Runs in the Family is one of 6 micro budget projects supported through a joint film-fund by Netflix and the National Film and Video Foundation (NFVF) of South Africa, as part of a push to promote diversity, representation, and growth in South African filmmaking.
Ian Gabriel is a South African director of colour whose extensive experience in film and theatre performance began at Dorkay House, Johannesburg’s famous anti apartheid theatre venue, where he worked with many of South Africa’s legendary jazz and theatre greats. His feature film, Four Corners, was the South African Official Submission for Best Foreign Language Film at the 86th Academy Awards, was awarded Best International Feature and Best Feature (USA) at the Santa Fe Independent Film Festival, won 6 Golden Horn South African Film and Television Awards. Ian’s film also received the Best Picture Award.
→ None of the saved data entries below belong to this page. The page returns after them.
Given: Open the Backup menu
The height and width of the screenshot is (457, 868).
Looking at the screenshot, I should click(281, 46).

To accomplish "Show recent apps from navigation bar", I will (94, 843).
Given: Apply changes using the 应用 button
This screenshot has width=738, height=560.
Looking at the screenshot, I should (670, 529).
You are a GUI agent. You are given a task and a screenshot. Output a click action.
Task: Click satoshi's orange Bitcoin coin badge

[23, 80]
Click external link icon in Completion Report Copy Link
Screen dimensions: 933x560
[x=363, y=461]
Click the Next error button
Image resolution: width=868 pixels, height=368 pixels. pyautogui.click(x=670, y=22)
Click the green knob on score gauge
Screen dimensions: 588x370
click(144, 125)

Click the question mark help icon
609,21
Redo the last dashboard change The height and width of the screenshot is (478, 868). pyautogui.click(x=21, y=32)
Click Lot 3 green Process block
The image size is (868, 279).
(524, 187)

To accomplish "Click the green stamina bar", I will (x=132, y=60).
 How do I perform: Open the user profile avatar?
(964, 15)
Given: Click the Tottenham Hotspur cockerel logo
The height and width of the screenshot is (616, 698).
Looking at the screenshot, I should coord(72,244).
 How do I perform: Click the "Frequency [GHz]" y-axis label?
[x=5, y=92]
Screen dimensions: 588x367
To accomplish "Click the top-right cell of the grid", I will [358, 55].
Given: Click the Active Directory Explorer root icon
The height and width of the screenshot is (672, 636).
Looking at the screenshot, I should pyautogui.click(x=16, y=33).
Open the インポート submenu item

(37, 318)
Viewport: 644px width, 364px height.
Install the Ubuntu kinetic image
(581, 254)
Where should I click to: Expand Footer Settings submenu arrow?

Ian has directed the Netflix family crime series Ludik, released in the spring of 2022. This project saw Ian direct actor Arnold Vosloo, reprising the director – actor relationship the two established when Ian directed Forgiveness, which won the Best South African Film Award and the Best African Film Award, was a Golden Leopard nominee at the 2004 Locarno Film Festival, and won the Locarno Youth Jury Best Film Award. In 2023 Ian directed Death Of a Whistleblower – a true events thriller about the funding for profit of biological warfare in Africa and the Middle East, and will follow this outing with a director collaboration with Gabe Gabriel focusing on an apartheid era disco resistance heroine Granny Lee, based on a true story.
Gabe Gabriel is a queer South African writer, director, and actor based between Cape Town and Los Angeles. He’s a theatre-trained actor whose habit of writing his own roles is what catapulted him into the screenwriting industry. Before that, however, Gabe was nominated for two Fleur du Cap acting awards fresh out of drama school, toured Edinburgh Fringe Fest, Dublin International Gay & Lesbian Fest, and Makhanda’s National Arts Fest among others with two acclaimed theatre productions. He then took off to Los Angeles for 5 years where he landed his first studio film role in Nikolaj Arcel’s The Dark Tower.
He has penned commissioned feature-length works for Canada’s Fae Pictures and SA’s Nagvlug Films (CAA) and his TV-writing experience spans Sabela Gold, with Danny Glover’s Louverture Films spearheading development, Mother City, under head writer Christiaan Olwagen for MNET, and Yash Raj Films’ The Mandala Murders, currently in production in India. In 2021, Gabe made his directorial debut with No Hiding Here, SA’s first gay romcom for Showmax, and in 2022, his original screenplay for Runs In The Family was awarded funding from Netflix, the NFVF, and Indigenous Films, and also features Gabe in the lead role. Over the years, Gabe’s original works have placed him as a semi-finalist at the Atlanta Film Festival Screenplay Competition, the Final Draft Big Break Contest, the 5th annual Screencraft Fellowship, and the CBS Writers Mentorship programme, and in 2023, Gabe will join the Realness Institute for their Episodic Lab produced in partnership with Netflix.